Interestingly, we observed that the genus Alistipes, which is known to exert protective effects against colitis and hepatic inflammation, was significantly depleted in the conventional irradiation group but relatively preserved following FLASH exposure. This finding aligns with prior studies indicating that Alistipes contributes to gut immune homeostasis, partly through production of short-chain fatty acids (SCFAs) and modulation of tryptophan metabolism. The preservation of Alistipes in FLASH-treated mice may thus underlie part of the observed reduction in intestinal injury, and warrants further mechanistic exploration in future studies.
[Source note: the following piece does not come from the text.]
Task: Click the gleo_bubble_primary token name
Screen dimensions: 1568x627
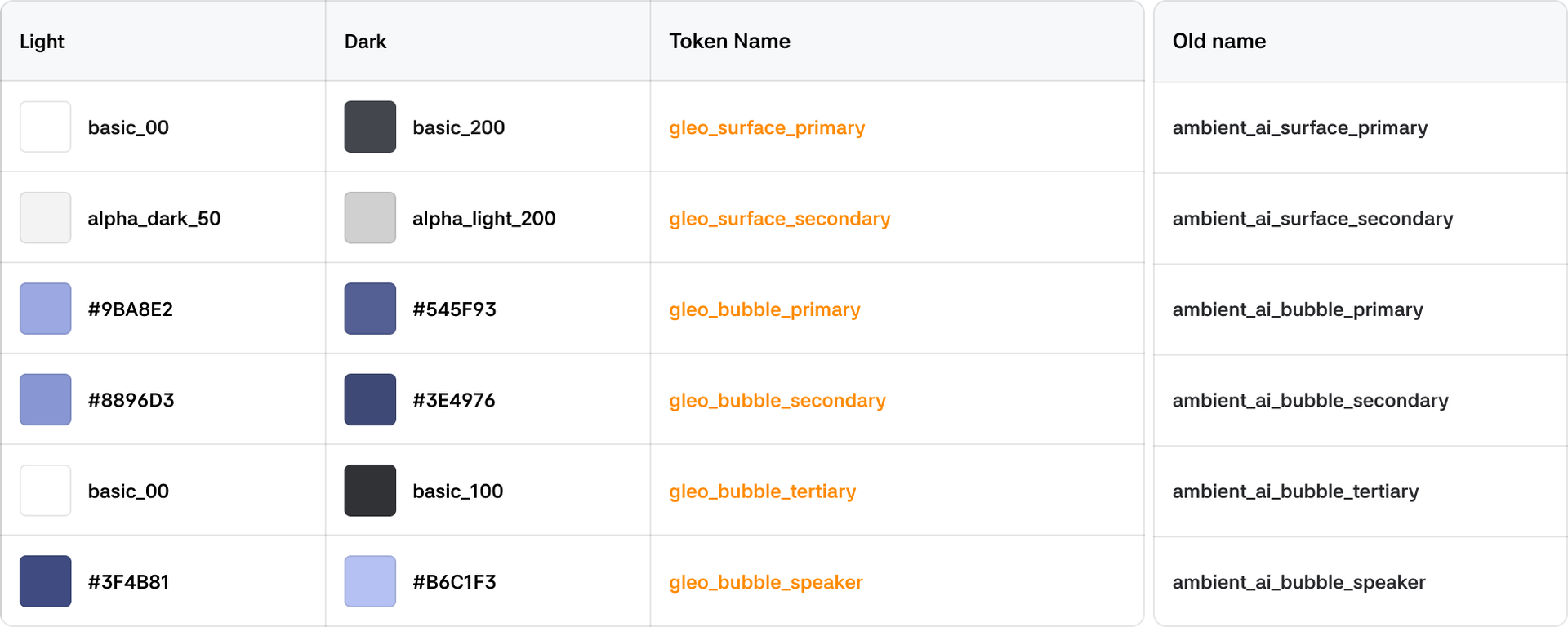Action: [764, 309]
LEfSe pathway analysis indicates that the protective effect of FLASH-RT on normal intestinal tissues might be related to several signaling pathways. Glycosaminoglycans (GAGs) are essential extracellular matrix components that play pivotal roles in intestinal barrier integrity and tissue repair (Tang et al., 2018). Studies indicate that GAG degradation exacerbates murine colitis symptoms, whereas inhibiting this process attenuates inflammatory responses (Belmiro et al., 2005). Specifically, probiotic lactobacilli that suppress GAG degradation ameliorate colitis by inhibiting both pro-inflammatory cytokine expression and bacterial GAG catabolism (Lee et al., 2009). This finding appears to contradict the protective effects of FLASH radiotherapy. However, another study suggests that reactive oxygen species (ROS) play a significant role in GAG degradation. ROS, with their high reactivity, can engage in multiple chemical reactions with GAGs, particularly hydroxyl radicals (•OH), which can break the glycosidic bonds in GAGs, thereby reducing their molecular weight and leading to moderate GAG degradation (Fuchs and Schiller, 2014). The consumption of ROS may mitigate oxidative stress damage to normal cells, creating favorable conditions for tissue repair and regeneration. While existing evidence shows a link between ROS and GAG degradation, further research is needed to better understand the specific role and extent of this pathway in the protective mechanism of FLASH radiotherapy.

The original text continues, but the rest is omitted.